Sadly it didn't work out that way, or at least, only partially. It's dismaying how rightward inclined many young people are. And not just hide in the shadows inclined either. They don't seem embarrassed. For them left wing politics is the establishment, anti freedom and not in keeping with a do it yourself aspiration to 'get on'. Whether this is illusory or not I'd guess that it's the Labour vote which is ageing and when you add the UKIP vote to the Tory one then there are a lot of conservatives out there.

Perhaps we can just ignore these heartless bastards, but it's not clear they will join in with either socialist parliamentary or extra parliamentary activity unless they are listened to.

That doesn't mean a jump to the right is the answer either.
 
This is an interesting point and I'm glad you raised it. It certainly was the case that many of us once hoped and believed that the Tory vote would just wither away. After all their voters are getting on and they are of course famously wrong about everything.
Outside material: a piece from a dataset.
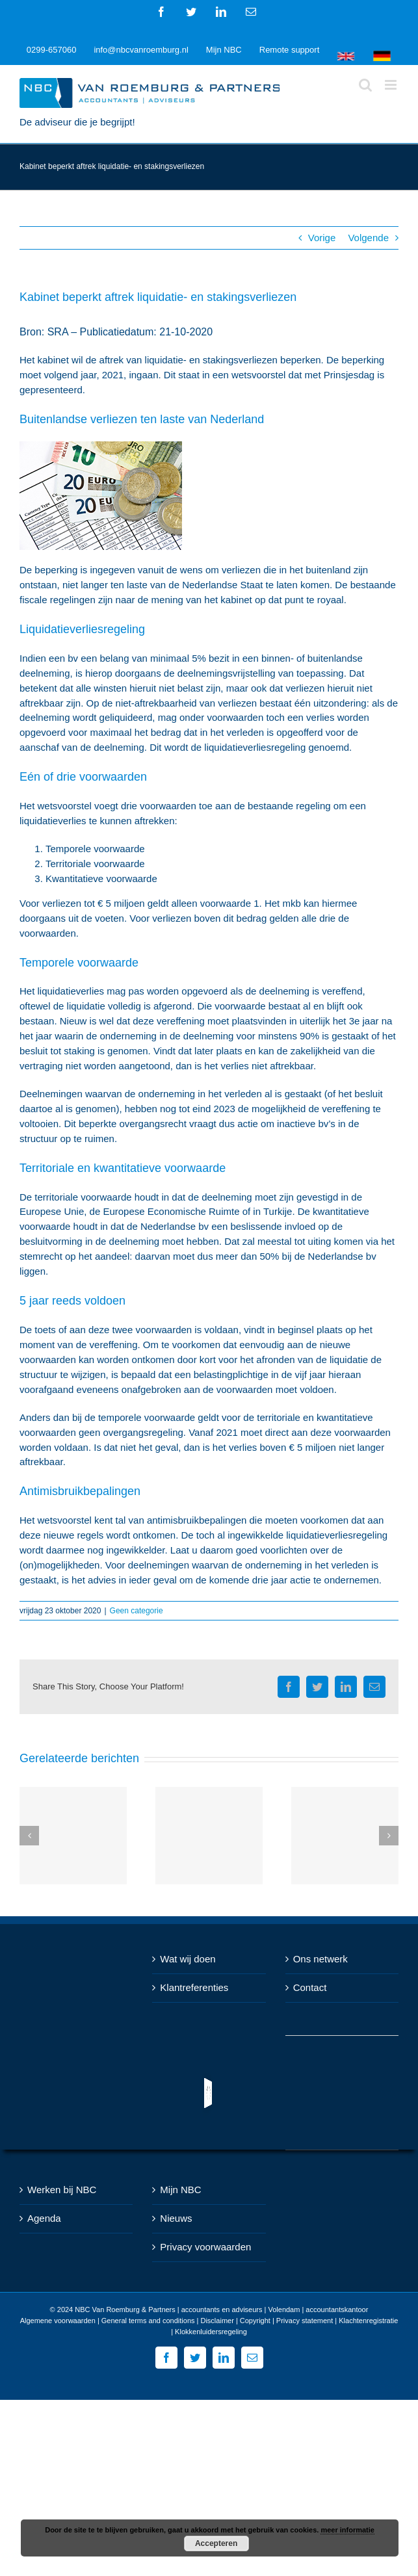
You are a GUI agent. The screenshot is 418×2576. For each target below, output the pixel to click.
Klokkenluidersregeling (211, 2331)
Sadly it didn't work out that way, or at least, only partially. It's dismaying how rightward inclined many young people are. And not just hide in the shadows inclined either. They don't seem embarrassed. For them left wing politics is the establishment, anti freedom and not in keeping with a do it yourself aspiration to 'get on'. Whether this is illusory or not I'd guess that it's the Labour vote which is ageing and when you add the UKIP vote to the Tory one then there are a lot of conservatives out there.

Perhaps we can just ignore these heartless bastards, but it's not clear they will join in with either socialist parliamentary or extra parliamentary activity unless they are listened to.
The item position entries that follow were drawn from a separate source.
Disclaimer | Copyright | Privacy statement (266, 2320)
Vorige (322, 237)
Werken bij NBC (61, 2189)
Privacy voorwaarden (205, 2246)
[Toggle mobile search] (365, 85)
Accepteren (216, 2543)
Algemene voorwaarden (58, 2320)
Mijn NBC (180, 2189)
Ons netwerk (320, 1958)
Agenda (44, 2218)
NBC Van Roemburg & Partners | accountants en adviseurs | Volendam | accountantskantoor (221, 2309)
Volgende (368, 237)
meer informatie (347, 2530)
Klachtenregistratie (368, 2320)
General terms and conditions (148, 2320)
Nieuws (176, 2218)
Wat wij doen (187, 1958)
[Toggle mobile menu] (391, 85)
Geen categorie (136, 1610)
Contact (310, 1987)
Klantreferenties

That doesn't mean a jump to the right is the answer either.
let's do the timewarp again :p
 
...as for ageing Tories.

Round here there seemed to be a substantial student vote for the Tories. The only two window posters I saw for them were in student flats. Now, Reading is unfortunately full of braying rural middle class, privately educated "here for the rowing scholarship" types. But still...one of the student lettings agencies had huge vote Tory banners in its windows and so on.